どの例文も、「迎合はしているが、実質的な信頼関係や親しみが欠けている状態」を表しています。
注意点
「同じて和せず」は『論語』の「君子は和して同ぜず、小人は同じて和せず」に由来します。ここでの意味は「小人」の姿を表すものです。つまり、つまらない人間はすぐに他人の意見に従って表面上は同じ行動を取るが、そこに心からの和やかな関係はない、という意味です。
現代では「和して同ぜず」の方がよく使われるため、「同じて和せず」だけを取り上げると誤用されることもあります。孔子の言葉全体を理解したうえで使うのが適切です。
背景
この言葉は『論語』子路篇に登場します。孔子は「君子は和して同ぜず、小人は同じて和せず」と語り、理想の人間像とそうでない人間像を対比させました。
「和して同ぜず」は、君子が協調性を持ちつつも無批判に同調しない姿勢を示しています。一方で「同じて和せず」は、その逆です。小人はとりあえず他人に同調し、表面的には同じことをしているように見えますが、そこには誠意や信頼関係がなく、和やかさも生まれません。
孔子の時代、中国の春秋戦国は政治的混乱の時代でした。権力者の周囲には、自分の立場を守るために権力者に追従する者が多くいました。彼らは発言を合わせて同調するものの、本心からの忠誠や友情を持っているわけではなく、利害関係のための仮初めの交際にすぎませんでした。

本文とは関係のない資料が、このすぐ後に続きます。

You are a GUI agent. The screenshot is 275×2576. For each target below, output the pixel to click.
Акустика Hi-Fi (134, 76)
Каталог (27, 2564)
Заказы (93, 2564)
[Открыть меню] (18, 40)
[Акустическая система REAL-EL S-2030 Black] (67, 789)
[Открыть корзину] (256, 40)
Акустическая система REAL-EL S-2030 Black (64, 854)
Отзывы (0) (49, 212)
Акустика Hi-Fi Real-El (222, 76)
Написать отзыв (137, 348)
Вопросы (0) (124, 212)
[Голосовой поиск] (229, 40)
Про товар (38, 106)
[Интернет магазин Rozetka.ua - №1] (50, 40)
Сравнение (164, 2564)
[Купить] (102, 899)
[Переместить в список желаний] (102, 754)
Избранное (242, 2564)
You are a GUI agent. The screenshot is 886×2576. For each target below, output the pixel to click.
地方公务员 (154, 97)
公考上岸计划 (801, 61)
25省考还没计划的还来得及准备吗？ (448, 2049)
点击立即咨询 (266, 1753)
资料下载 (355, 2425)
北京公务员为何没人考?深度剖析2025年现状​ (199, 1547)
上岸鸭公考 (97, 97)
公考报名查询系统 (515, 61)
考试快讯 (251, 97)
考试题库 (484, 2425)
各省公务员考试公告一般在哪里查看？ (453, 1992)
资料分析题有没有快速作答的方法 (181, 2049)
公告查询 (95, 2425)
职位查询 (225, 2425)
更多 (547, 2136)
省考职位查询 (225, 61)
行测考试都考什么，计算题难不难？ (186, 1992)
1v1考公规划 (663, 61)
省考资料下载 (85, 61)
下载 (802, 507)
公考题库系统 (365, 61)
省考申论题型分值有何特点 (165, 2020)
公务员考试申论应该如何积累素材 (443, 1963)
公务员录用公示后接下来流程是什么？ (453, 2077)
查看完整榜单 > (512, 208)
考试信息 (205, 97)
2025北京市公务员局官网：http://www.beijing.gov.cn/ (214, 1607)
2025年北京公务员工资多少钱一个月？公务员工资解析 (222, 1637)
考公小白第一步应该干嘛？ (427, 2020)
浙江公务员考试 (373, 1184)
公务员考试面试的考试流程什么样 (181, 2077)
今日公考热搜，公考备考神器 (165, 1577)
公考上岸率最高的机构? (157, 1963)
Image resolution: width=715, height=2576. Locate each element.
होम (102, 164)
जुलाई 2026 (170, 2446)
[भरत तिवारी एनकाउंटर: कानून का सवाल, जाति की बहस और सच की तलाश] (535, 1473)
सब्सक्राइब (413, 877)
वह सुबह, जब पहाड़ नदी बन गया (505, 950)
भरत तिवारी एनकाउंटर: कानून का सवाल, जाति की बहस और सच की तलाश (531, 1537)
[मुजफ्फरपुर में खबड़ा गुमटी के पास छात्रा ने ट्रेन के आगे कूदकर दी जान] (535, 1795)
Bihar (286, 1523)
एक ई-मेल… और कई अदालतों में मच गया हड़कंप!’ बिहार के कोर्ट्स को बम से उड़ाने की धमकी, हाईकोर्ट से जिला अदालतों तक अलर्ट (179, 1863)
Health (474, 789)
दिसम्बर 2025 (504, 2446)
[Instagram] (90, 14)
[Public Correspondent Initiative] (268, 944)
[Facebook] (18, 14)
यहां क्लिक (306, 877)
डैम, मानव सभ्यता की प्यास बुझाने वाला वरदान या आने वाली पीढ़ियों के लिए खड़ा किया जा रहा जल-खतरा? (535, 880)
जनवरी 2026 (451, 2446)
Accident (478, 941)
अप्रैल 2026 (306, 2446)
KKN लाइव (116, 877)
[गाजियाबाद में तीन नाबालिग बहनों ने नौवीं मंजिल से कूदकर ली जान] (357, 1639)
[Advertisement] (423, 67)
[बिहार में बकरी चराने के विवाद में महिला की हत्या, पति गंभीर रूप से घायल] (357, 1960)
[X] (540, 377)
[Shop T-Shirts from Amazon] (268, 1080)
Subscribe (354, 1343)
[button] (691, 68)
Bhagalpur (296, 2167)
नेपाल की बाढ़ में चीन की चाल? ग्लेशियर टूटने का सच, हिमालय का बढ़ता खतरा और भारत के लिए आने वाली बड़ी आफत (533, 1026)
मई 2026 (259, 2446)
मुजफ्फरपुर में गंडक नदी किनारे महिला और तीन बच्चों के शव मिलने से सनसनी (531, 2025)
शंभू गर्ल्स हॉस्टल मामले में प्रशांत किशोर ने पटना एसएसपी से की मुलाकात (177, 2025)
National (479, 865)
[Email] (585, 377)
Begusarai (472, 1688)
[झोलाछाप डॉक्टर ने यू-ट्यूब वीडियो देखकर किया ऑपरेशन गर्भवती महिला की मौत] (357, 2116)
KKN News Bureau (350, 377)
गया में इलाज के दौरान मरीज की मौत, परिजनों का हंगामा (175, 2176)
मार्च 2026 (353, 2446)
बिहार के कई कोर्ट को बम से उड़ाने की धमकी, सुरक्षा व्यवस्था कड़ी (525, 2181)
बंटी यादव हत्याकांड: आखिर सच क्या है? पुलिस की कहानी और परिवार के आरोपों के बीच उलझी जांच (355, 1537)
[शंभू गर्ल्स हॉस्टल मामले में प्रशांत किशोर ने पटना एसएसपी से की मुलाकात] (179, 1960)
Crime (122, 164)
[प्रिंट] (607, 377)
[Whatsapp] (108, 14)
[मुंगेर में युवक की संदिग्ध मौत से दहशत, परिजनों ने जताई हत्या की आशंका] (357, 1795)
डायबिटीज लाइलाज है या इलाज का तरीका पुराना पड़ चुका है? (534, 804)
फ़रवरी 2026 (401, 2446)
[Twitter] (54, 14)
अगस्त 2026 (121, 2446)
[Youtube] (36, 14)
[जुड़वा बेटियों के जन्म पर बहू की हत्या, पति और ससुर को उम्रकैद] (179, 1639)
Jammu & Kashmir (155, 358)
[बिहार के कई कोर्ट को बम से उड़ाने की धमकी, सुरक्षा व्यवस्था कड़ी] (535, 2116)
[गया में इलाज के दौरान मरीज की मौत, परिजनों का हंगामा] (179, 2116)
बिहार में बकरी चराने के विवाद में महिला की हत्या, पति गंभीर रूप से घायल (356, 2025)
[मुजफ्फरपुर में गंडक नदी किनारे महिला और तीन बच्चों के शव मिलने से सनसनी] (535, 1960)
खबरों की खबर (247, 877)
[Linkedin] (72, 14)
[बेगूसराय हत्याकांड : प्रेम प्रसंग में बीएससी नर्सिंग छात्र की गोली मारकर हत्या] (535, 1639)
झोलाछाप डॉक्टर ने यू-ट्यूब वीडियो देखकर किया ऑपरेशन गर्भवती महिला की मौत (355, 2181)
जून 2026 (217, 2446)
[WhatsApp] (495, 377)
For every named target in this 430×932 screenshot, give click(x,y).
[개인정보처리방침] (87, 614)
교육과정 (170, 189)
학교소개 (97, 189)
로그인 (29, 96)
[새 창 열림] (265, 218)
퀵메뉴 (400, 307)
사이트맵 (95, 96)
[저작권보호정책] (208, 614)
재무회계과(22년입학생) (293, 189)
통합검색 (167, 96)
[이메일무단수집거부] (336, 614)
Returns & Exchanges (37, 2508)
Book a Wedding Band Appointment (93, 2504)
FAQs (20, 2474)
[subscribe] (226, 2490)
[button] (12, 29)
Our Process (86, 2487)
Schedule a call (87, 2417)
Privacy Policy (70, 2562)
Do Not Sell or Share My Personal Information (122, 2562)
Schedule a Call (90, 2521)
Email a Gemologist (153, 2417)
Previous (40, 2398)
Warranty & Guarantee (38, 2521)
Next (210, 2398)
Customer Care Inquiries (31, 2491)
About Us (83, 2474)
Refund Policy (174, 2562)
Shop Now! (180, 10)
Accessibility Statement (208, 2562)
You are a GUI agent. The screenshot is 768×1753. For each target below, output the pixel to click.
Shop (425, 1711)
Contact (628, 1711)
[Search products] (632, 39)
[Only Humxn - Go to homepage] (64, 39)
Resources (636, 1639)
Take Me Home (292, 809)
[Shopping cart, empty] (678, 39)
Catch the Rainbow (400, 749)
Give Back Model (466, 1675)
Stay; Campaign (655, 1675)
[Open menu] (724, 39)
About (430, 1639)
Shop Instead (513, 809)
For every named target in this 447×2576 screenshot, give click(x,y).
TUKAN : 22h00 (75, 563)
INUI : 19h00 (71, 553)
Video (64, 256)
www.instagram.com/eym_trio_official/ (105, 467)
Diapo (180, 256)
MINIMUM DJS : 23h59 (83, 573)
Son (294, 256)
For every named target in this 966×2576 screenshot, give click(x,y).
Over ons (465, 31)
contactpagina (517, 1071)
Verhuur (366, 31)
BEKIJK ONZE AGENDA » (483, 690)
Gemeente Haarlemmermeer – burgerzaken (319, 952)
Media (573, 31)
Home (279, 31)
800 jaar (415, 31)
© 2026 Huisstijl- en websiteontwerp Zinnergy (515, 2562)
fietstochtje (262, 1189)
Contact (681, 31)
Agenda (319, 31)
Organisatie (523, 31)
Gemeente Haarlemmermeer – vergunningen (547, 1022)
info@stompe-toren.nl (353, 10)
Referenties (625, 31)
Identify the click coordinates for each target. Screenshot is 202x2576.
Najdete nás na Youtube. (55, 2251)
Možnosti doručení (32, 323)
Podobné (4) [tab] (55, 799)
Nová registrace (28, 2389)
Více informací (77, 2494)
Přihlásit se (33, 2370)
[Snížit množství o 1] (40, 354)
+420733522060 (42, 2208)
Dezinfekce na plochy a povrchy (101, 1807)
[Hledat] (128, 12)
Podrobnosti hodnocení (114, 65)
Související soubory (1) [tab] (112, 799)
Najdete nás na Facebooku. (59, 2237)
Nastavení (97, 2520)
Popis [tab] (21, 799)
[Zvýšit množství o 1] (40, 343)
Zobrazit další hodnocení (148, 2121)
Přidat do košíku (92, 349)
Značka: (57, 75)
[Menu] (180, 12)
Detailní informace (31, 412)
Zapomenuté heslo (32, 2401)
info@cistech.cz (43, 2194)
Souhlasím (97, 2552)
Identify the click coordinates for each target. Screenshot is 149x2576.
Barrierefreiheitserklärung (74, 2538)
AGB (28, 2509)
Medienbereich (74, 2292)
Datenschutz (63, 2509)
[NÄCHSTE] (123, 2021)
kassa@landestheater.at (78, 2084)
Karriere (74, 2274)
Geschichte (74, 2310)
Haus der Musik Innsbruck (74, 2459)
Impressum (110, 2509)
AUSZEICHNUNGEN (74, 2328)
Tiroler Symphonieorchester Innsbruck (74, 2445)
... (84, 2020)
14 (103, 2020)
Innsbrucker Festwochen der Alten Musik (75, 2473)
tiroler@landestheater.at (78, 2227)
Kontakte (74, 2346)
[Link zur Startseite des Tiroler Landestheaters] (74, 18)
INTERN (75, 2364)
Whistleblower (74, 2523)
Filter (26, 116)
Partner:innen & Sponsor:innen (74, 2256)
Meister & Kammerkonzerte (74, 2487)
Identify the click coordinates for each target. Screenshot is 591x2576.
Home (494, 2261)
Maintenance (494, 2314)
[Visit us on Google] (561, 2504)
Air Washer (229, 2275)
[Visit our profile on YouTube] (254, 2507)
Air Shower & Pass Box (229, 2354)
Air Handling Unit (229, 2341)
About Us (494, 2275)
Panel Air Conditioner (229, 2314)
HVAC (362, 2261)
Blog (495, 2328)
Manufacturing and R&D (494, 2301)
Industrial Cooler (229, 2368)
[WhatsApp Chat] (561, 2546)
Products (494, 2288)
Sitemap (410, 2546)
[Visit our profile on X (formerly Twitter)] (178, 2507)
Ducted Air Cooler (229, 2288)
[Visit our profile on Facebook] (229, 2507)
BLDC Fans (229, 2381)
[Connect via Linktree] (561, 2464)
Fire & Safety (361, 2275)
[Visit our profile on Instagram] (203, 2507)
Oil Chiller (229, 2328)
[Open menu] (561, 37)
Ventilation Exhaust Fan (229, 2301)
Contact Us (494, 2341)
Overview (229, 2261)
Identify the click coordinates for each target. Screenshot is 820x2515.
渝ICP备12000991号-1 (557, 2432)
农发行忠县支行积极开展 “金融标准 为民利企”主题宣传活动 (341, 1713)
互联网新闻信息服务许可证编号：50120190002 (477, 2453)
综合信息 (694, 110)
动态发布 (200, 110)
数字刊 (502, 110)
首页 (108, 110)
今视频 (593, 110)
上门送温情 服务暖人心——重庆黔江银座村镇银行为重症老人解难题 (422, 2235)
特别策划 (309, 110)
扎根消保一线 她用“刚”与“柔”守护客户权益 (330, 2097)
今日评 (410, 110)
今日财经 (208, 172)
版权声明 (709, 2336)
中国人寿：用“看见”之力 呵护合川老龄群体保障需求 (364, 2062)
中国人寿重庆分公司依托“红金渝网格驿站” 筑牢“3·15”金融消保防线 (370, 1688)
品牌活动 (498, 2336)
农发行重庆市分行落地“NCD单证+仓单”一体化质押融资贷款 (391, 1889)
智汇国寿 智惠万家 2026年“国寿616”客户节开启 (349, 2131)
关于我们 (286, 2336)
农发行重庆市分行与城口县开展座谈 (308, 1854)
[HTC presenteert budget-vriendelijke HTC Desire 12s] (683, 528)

この状況を孔子は批判し、徳を持つ君子は真に調和を求めるが、小人はただ同調するばかりで内実のない関係を築くのだと説きました。つまり「同じて和せず」という言葉は、孔子の思想において「和」と「同」の違いを明確にする重要な位置を占めているのです。
類義
対義
まとめ
「同じて和せず」は、すぐに他人に同調して表面的には同じ行動をとるものの、心からの親しみや誠意が欠けている人間関係を表すことわざです。
孔子はこれを「小人」の特徴とし、徳のある人間はその逆に「和して同ぜず」、すなわち真の調和を重んじつつも無批判に同調しないと説きました。
現代社会でも、形式的な付き合いやSNS上での軽い共感が横行し、真の信頼関係が築かれにくいことがあります。そうした状況を批判的に表現する際に、このことわざは今も有効です。
本来の意味を踏まえて用いれば、人間関係や組織の在り方を省みるきっかけになるでしょう。